What to do
Reproduce every record below, character by character.

Given records
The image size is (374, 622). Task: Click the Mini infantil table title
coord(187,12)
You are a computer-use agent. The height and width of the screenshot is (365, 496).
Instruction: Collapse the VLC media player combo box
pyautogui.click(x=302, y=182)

Exercise result
The image size is (374, 622). Task: Click the Mini infantil table title
coord(187,12)
You are a computer-use agent. The height and width of the screenshot is (365, 496).
Instruction: Collapse the VLC media player combo box
pyautogui.click(x=302, y=182)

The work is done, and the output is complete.